● Dataset extract
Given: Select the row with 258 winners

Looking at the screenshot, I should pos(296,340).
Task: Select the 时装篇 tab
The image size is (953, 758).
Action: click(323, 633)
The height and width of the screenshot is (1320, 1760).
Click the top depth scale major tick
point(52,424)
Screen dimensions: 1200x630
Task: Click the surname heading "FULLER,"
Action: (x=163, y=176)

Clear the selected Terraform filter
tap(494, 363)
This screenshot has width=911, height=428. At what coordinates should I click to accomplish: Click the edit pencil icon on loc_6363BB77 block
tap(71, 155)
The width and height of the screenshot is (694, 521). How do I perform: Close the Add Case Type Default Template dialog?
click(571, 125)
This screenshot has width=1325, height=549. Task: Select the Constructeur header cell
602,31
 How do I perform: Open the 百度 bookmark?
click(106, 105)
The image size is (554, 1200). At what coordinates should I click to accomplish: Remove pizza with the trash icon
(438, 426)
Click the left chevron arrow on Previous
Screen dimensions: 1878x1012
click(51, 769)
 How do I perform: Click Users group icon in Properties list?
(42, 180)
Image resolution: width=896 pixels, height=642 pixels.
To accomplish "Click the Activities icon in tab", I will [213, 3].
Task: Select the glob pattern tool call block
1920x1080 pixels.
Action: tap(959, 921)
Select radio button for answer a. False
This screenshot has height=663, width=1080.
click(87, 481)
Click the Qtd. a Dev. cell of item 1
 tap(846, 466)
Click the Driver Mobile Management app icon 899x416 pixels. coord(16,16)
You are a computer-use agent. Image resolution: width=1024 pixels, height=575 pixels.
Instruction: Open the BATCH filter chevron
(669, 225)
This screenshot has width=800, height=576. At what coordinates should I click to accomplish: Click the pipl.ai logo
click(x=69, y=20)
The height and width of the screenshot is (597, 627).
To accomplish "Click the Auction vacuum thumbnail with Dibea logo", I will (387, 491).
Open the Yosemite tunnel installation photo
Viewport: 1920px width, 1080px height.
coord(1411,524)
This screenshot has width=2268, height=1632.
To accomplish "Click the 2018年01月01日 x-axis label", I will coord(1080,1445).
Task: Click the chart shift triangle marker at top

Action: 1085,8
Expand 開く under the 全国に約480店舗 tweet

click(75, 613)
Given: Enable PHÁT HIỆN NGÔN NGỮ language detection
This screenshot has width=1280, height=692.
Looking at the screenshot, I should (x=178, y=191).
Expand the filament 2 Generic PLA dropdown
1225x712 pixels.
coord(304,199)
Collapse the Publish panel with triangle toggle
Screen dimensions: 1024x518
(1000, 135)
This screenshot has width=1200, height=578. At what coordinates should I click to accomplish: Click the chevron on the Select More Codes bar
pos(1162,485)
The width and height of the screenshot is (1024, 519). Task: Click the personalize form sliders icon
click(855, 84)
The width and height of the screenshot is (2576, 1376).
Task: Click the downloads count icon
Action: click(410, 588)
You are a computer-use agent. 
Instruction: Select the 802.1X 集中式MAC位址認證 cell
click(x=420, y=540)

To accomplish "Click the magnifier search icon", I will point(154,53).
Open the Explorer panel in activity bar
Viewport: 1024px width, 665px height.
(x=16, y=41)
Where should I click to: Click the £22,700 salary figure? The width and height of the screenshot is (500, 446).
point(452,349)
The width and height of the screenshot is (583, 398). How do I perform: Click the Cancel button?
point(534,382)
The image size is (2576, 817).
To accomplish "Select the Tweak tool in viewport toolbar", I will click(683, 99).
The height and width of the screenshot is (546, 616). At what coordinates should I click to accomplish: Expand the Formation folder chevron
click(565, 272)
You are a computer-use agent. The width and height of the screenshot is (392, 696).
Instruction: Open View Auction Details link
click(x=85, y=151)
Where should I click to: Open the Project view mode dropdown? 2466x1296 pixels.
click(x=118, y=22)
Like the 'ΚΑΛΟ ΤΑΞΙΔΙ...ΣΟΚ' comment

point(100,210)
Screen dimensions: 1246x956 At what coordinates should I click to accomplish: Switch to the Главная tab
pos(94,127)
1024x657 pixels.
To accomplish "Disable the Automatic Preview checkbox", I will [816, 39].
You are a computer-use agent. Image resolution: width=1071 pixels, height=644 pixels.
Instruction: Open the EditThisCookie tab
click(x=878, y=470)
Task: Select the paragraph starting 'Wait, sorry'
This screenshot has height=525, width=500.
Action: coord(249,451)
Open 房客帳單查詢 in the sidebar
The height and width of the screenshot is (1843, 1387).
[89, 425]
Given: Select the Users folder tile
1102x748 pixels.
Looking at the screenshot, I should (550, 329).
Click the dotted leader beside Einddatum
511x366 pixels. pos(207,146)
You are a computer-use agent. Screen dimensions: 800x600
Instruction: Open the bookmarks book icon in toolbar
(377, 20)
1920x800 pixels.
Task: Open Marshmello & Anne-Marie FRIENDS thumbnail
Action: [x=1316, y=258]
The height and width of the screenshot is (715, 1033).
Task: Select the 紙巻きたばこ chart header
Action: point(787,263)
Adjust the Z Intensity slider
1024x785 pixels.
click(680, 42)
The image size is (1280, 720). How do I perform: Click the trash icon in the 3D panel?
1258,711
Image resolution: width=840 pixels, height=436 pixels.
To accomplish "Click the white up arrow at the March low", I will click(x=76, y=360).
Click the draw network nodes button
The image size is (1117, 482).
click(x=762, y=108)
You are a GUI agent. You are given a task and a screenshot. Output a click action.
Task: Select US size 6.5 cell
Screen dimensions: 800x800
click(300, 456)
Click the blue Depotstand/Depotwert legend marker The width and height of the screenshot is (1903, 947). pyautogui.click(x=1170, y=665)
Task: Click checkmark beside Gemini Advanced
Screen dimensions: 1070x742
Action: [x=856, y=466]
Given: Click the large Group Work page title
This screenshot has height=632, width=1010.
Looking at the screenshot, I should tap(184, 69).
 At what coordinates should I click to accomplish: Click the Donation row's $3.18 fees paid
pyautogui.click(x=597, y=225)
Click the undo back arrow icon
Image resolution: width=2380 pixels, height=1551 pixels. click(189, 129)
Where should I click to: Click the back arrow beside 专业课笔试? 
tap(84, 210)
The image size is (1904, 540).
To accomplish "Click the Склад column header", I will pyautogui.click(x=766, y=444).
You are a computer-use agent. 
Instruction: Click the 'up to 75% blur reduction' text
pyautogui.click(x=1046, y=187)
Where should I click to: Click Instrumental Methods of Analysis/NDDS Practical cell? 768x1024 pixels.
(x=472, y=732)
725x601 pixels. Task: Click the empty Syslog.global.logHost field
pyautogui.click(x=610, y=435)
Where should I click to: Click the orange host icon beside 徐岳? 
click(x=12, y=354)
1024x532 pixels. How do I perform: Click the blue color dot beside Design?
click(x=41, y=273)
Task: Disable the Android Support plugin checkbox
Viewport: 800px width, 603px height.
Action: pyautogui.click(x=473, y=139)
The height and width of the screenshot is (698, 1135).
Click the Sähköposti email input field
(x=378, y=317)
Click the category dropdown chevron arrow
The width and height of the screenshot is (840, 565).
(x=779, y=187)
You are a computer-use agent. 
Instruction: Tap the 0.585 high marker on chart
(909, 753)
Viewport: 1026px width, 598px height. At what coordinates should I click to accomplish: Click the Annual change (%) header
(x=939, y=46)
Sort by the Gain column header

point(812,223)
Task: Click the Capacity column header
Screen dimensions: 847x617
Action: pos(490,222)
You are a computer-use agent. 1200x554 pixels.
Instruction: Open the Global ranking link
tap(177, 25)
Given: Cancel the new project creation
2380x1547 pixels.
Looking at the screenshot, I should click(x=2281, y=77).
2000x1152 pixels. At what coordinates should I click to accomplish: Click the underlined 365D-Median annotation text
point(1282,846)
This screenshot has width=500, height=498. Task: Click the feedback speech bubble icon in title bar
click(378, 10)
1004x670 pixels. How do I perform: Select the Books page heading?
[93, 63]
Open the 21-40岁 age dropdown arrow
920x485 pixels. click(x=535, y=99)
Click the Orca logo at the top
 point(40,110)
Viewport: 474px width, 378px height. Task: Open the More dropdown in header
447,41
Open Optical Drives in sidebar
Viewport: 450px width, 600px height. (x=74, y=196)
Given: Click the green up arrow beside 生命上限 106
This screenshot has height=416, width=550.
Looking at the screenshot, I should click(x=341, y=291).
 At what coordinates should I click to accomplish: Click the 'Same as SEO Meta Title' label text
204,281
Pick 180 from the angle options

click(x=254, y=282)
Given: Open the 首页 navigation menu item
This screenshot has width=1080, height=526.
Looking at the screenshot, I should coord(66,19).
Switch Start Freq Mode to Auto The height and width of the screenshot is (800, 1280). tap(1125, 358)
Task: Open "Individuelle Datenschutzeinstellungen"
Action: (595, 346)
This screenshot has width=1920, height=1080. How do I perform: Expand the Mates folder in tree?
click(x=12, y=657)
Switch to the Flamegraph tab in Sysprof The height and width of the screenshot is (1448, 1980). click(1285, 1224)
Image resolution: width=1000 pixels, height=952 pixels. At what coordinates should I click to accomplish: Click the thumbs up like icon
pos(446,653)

● Written request
Reproduce the data from its first line through the line that contains "click(x=69, y=20)", with both ends included.

● Written response
Given: Select the row with 258 winners

Looking at the screenshot, I should pos(296,340).
Task: Select the 时装篇 tab
The image size is (953, 758).
Action: click(323, 633)
The height and width of the screenshot is (1320, 1760).
Click the top depth scale major tick
point(52,424)
Screen dimensions: 1200x630
Task: Click the surname heading "FULLER,"
Action: (x=163, y=176)

Clear the selected Terraform filter
tap(494, 363)
This screenshot has width=911, height=428. At what coordinates should I click to accomplish: Click the edit pencil icon on loc_6363BB77 block
tap(71, 155)
The width and height of the screenshot is (694, 521). How do I perform: Close the Add Case Type Default Template dialog?
click(571, 125)
This screenshot has width=1325, height=549. Task: Select the Constructeur header cell
602,31
 How do I perform: Open the 百度 bookmark?
click(106, 105)
The image size is (554, 1200). At what coordinates should I click to accomplish: Remove pizza with the trash icon
(438, 426)
Click the left chevron arrow on Previous
Screen dimensions: 1878x1012
click(51, 769)
 How do I perform: Click Users group icon in Properties list?
(42, 180)
Image resolution: width=896 pixels, height=642 pixels.
To accomplish "Click the Activities icon in tab", I will [213, 3].
Task: Select the glob pattern tool call block
1920x1080 pixels.
Action: tap(959, 921)
Select radio button for answer a. False
This screenshot has height=663, width=1080.
click(87, 481)
Click the Qtd. a Dev. cell of item 1
 tap(846, 466)
Click the Driver Mobile Management app icon 899x416 pixels. coord(16,16)
You are a computer-use agent. Image resolution: width=1024 pixels, height=575 pixels.
Instruction: Open the BATCH filter chevron
(669, 225)
This screenshot has width=800, height=576. At what coordinates should I click to accomplish: Click the pipl.ai logo
click(x=69, y=20)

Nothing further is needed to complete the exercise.